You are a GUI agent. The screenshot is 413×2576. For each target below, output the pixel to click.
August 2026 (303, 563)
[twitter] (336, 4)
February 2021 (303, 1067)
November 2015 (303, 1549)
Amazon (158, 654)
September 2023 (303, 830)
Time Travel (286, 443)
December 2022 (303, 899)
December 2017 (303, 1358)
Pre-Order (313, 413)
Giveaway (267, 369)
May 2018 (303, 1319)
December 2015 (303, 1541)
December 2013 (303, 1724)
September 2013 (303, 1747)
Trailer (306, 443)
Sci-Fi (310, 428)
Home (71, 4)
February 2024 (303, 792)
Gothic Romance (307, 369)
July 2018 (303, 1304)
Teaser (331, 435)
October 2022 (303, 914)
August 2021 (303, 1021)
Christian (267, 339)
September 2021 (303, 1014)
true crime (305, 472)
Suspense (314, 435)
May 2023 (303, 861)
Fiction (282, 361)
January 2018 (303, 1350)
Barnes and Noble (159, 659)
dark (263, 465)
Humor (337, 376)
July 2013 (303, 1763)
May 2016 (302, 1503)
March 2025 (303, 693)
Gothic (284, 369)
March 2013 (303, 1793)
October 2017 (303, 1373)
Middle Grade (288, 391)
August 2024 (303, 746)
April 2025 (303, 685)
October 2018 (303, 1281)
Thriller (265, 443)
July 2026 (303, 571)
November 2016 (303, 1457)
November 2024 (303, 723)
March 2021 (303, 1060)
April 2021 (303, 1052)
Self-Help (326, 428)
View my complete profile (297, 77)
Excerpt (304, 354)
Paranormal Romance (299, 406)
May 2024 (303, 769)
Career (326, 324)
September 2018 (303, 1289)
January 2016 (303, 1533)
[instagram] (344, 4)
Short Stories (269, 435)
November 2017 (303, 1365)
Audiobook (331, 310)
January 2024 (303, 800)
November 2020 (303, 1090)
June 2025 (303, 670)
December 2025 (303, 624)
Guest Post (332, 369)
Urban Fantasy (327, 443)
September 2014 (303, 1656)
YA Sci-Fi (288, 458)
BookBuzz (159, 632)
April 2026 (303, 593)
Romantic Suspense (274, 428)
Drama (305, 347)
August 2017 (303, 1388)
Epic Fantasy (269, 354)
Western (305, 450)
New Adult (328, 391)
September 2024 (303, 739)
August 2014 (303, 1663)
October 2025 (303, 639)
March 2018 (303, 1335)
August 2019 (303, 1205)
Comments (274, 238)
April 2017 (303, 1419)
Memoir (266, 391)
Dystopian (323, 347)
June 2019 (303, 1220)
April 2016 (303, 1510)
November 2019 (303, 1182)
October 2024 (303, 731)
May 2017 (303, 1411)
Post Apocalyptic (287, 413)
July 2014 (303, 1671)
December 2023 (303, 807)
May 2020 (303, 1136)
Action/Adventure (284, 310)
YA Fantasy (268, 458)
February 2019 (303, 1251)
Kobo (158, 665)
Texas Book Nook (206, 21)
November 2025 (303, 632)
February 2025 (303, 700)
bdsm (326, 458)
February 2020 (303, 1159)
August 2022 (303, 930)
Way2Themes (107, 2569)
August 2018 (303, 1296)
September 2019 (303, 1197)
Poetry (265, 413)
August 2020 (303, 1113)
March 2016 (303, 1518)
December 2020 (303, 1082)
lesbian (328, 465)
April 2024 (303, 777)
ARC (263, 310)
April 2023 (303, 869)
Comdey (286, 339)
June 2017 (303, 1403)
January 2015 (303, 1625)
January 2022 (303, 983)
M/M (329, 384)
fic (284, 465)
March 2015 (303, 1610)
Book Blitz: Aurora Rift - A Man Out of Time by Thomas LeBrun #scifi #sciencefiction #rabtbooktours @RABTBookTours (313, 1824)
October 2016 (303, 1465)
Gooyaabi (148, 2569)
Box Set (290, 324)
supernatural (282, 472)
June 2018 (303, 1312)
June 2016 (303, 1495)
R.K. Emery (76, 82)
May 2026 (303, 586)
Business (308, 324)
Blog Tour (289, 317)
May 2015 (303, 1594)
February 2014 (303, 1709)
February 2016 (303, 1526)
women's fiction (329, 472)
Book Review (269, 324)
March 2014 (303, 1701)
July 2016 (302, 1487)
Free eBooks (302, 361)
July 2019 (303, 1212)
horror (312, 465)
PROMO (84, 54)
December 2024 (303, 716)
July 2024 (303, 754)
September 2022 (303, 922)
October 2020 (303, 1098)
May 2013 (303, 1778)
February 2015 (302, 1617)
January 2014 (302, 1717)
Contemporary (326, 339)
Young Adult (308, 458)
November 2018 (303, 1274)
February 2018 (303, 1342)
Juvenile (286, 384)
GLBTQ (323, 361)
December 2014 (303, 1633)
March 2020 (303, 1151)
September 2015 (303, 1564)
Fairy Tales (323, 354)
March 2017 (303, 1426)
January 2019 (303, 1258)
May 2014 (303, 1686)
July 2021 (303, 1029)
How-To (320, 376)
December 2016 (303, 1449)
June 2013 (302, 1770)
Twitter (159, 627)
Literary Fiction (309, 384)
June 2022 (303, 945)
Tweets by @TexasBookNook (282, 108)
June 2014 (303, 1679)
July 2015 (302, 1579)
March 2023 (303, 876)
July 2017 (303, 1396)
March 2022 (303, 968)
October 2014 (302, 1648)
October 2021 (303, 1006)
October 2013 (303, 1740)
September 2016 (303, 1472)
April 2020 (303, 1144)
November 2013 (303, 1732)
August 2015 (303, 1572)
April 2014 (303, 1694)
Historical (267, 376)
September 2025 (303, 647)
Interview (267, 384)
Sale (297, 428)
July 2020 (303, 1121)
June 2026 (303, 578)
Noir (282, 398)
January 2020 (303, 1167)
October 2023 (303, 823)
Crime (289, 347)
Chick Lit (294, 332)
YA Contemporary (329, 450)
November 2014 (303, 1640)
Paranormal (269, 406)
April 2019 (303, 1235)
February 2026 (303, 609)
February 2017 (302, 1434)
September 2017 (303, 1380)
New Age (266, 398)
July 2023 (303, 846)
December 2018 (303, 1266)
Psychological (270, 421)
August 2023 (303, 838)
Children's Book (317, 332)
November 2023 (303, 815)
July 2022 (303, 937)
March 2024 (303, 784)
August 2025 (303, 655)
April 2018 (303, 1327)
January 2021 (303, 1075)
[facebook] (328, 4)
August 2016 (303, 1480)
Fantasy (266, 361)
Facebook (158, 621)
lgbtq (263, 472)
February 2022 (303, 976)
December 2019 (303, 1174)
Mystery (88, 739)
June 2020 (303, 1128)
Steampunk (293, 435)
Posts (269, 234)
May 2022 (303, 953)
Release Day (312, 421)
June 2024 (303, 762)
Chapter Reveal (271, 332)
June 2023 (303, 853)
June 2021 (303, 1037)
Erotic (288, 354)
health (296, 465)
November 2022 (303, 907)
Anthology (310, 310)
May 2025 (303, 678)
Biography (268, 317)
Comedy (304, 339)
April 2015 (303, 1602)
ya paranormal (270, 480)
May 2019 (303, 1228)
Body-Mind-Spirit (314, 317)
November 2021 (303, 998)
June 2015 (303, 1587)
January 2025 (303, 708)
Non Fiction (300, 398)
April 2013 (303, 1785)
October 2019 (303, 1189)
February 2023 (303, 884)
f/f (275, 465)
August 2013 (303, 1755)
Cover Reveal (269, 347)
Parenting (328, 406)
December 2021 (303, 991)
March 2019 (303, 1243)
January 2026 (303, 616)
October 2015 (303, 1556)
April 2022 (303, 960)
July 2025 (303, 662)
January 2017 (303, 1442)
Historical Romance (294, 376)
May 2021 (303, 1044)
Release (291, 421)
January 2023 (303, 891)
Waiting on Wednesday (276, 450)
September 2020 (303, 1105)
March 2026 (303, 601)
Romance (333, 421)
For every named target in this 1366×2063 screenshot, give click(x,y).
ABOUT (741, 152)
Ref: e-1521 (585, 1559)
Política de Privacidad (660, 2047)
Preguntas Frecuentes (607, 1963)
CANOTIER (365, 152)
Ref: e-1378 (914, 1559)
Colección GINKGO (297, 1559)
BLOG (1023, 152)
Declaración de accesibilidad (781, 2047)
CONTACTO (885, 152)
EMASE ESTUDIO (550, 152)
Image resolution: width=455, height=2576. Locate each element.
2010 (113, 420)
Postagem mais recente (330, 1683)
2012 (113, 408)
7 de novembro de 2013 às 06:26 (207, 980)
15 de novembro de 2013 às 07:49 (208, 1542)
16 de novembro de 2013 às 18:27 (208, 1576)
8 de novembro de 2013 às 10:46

*-*-*

Exercise instructions:
With the line holding "August 2013 (303, 1755)" as the first and the line holding "May 2021 (303, 1044)" as the last, set down that range of the entries above exactly, and nothing else.

Reply to the task:
August 2013 (303, 1755)
Cover Reveal (269, 347)
Parenting (328, 406)
December 2021 (303, 991)
March 2019 (303, 1243)
January 2026 (303, 616)
October 2015 (303, 1556)
April 2022 (303, 960)
July 2025 (303, 662)
January 2017 (303, 1442)
Historical Romance (294, 376)
May 2021 (303, 1044)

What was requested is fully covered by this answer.